* [Directions]
Your answer should consist of the complete listing, repeated verbatim.

(Beginning of Exercise inputs)

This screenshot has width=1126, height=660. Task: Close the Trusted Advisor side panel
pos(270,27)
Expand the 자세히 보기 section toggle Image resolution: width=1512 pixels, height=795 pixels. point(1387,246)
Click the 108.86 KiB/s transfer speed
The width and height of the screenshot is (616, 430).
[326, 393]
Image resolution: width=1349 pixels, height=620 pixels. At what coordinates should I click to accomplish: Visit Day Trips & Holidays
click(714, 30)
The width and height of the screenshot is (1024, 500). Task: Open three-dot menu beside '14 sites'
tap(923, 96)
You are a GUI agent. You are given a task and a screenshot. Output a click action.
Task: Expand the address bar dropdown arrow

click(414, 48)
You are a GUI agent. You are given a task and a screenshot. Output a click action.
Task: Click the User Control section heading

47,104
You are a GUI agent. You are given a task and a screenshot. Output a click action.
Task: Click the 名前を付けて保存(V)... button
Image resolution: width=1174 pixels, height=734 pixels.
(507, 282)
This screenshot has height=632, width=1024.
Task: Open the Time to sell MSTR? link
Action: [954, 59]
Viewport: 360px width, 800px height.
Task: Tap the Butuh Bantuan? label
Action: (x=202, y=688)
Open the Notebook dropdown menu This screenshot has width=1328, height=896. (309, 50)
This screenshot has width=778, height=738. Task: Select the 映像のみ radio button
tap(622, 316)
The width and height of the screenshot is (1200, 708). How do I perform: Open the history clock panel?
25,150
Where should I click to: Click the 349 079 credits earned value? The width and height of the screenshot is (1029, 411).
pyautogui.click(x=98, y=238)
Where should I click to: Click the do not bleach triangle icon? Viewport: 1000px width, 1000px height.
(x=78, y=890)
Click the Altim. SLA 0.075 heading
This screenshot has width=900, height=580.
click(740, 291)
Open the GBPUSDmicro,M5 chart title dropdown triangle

(End of Exercise inputs)

* [Exercise solution]
This screenshot has width=1126, height=660. Task: Close the Trusted Advisor side panel
pos(270,27)
Expand the 자세히 보기 section toggle Image resolution: width=1512 pixels, height=795 pixels. point(1387,246)
Click the 108.86 KiB/s transfer speed
The width and height of the screenshot is (616, 430).
[326, 393]
Image resolution: width=1349 pixels, height=620 pixels. At what coordinates should I click to accomplish: Visit Day Trips & Holidays
click(714, 30)
The width and height of the screenshot is (1024, 500). Task: Open three-dot menu beside '14 sites'
tap(923, 96)
You are a GUI agent. You are given a task and a screenshot. Output a click action.
Task: Expand the address bar dropdown arrow

click(414, 48)
You are a GUI agent. You are given a task and a screenshot. Output a click action.
Task: Click the User Control section heading

47,104
You are a GUI agent. You are given a task and a screenshot. Output a click action.
Task: Click the 名前を付けて保存(V)... button
Image resolution: width=1174 pixels, height=734 pixels.
(507, 282)
This screenshot has height=632, width=1024.
Task: Open the Time to sell MSTR? link
Action: [954, 59]
Viewport: 360px width, 800px height.
Task: Tap the Butuh Bantuan? label
Action: (x=202, y=688)
Open the Notebook dropdown menu This screenshot has width=1328, height=896. (309, 50)
This screenshot has width=778, height=738. Task: Select the 映像のみ radio button
tap(622, 316)
The width and height of the screenshot is (1200, 708). How do I perform: Open the history clock panel?
25,150
Where should I click to: Click the 349 079 credits earned value? The width and height of the screenshot is (1029, 411).
pyautogui.click(x=98, y=238)
Where should I click to: Click the do not bleach triangle icon? Viewport: 1000px width, 1000px height.
(x=78, y=890)
Click the Altim. SLA 0.075 heading
This screenshot has width=900, height=580.
click(740, 291)
Open the GBPUSDmicro,M5 chart title dropdown triangle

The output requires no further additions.